- **Aufgabe 1**
Fasse den Textauszug über Stored Procedures in genau zwei Sätzen zusammen.
- **Aufgabe 2**
Übersetze aus dem Textauszug über Stored Procedures den Satz „Bei selbst geschriebenen Stored Procedures sind Integrationstests im Sinne einer annähernd umfassenden Testabdeckung dagegen unumgänglich.“ ins Englische.
- **Aufgabe 3**
Nenne alle Substantive im Textauszug über Stored Procedures, die das Wort „Test“ enthalten.

━━ Textauszug ━━

Mit erheblichem Aufwand verbunden
Durch die ausschließliche Verwendung von Stored Procedures wird eine weitere Ebene („Layer“) zwischen dem Data Access Layer der Anwendung und der Datenbank geschaffen. Das bringt einige Vorteile und Möglichkeiten mit sich, aber auch einen nicht unerheblichen Nachteil: Mit regulären Unit Tests, d. h. ohne Zuhilfenahme einer Testdatenbank, lässt sich nicht sicherstellen, dass eine Stored Procedure wirklich das tut, was sie tun soll.
Nun könnte man zwar dagegen halten, dass dies beim direkten Zugriff auf die Datenbank auch nicht anders wäre. Tatsächlich kann man bei modernen OR-Mappern wie dem Entity Framework aber davon ausgehen, dass die jeweiligen Komponenten bereits vom Hersteller so ausgiebig getestet wurden, dass so gut wie immer gültige SQL-Statements erzeugt werden. Bei selbst geschriebenen Stored Procedures sind Integrationstests im Sinne einer annähernd umfassenden Testabdeckung dagegen unumgänglich.

━━━
━━ Bereitgestellte Daten ━━

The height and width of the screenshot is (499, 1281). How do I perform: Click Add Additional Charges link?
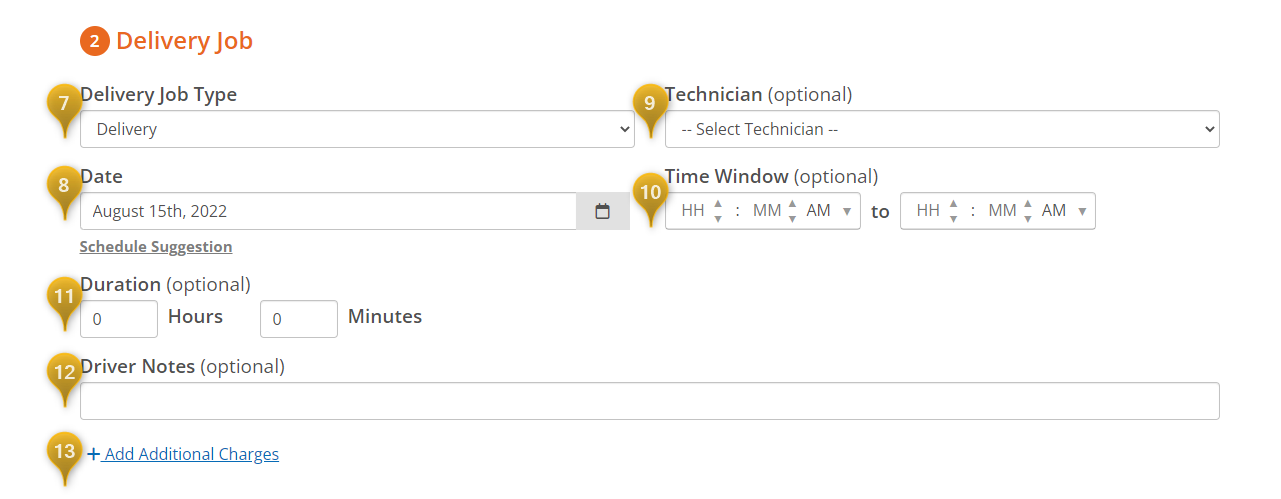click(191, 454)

━━━
━━ Bereitgestellte Daten ━━

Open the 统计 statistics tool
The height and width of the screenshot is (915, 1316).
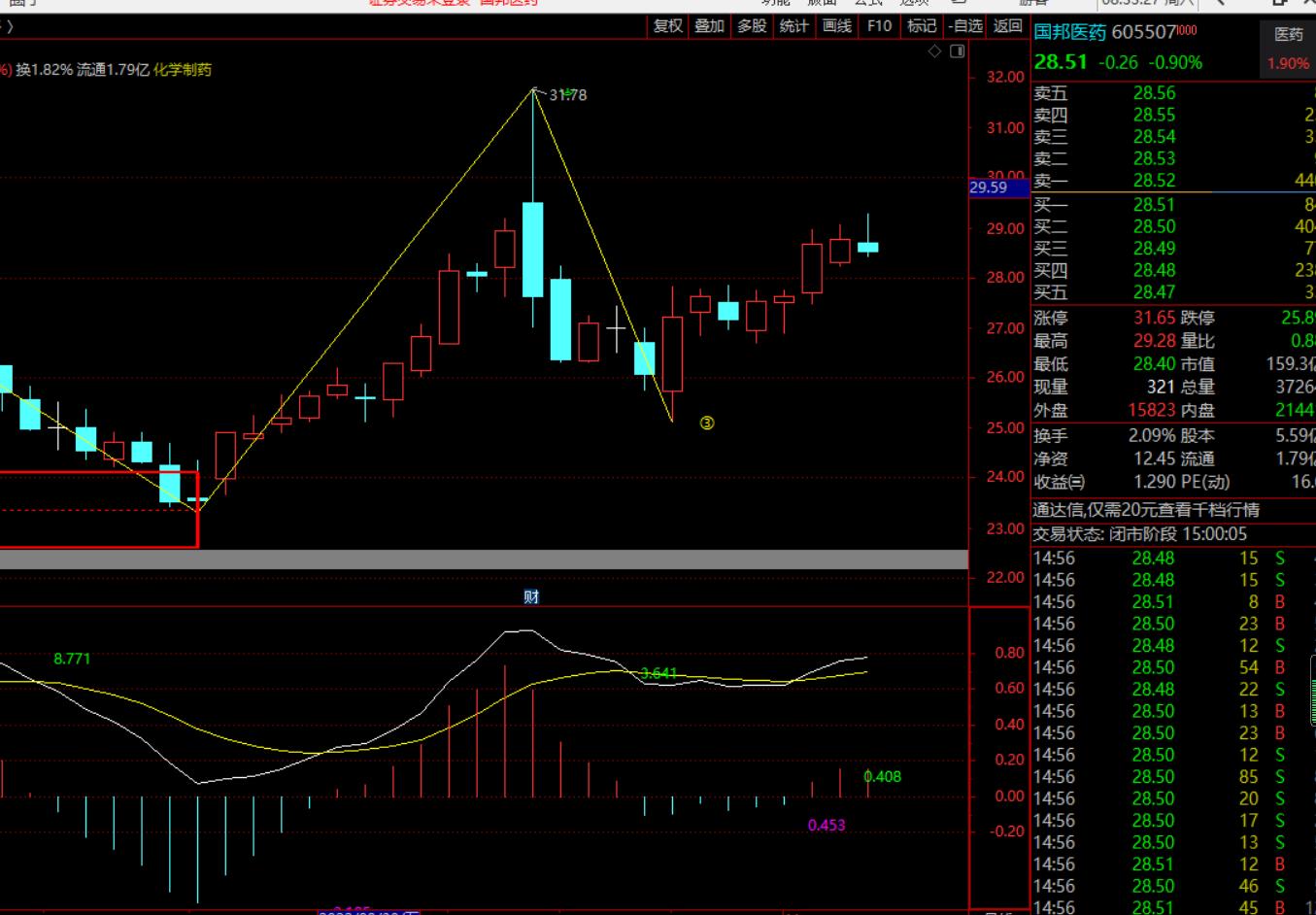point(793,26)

━━━
━━ Bereitgestellte Daten ━━

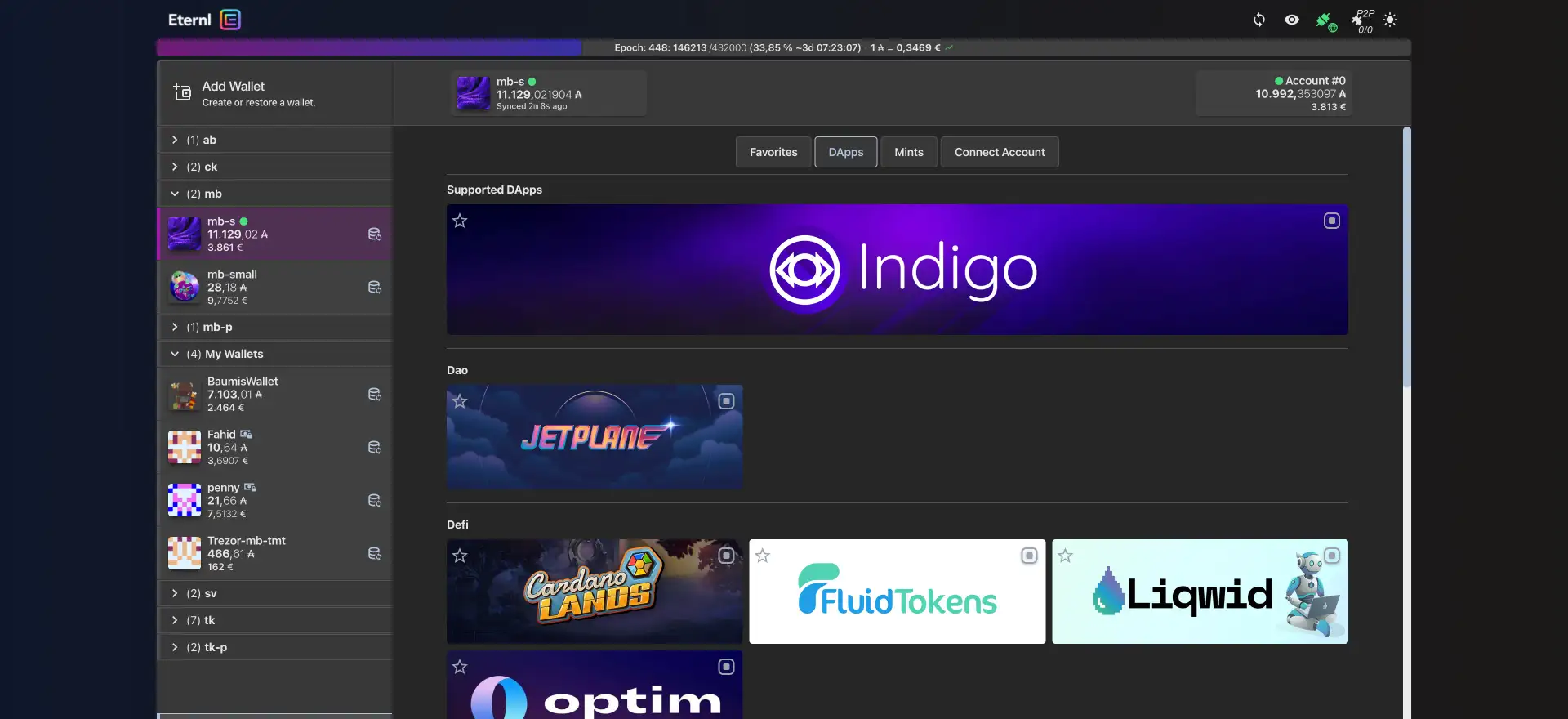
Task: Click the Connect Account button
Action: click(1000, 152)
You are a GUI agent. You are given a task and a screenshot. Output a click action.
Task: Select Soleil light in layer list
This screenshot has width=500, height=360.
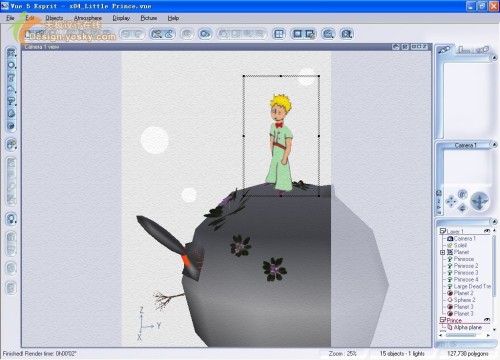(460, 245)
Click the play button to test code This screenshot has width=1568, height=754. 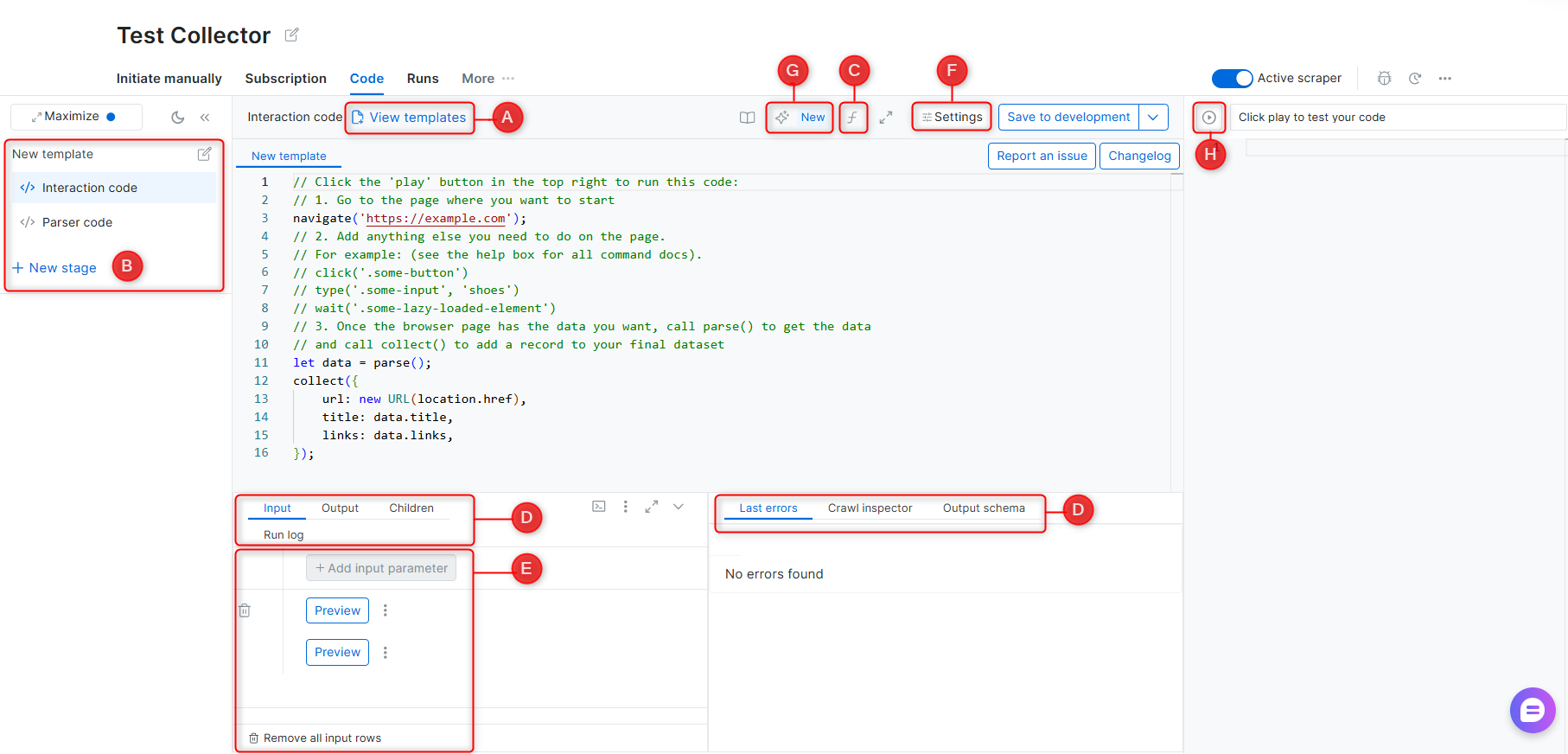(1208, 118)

━━━

- **Antwort 1**
Die ausschließliche Verwendung von Stored Procedures schafft eine zusätzliche Ebene zwischen dem Data Access Layer der Anwendung und der Datenbank, und ohne Testdatenbank lässt sich mit regulären Unit Tests nicht sicherstellen, dass eine Stored Procedure wirklich tut, was sie soll. Bei modernen OR-Mappern wie dem Entity Framework kann man von ausgiebig vom Hersteller getesteten Komponenten ausgehen, während bei selbst geschriebenen Stored Procedures Integrationstests unumgänglich sind.

- **Antwort 2**
With self-written stored procedures, on the other hand, integration tests aimed at nearly comprehensive test coverage are unavoidable.

- **Antwort 3**
Unit Tests, Testdatenbank, Integrationstests, Testabdeckung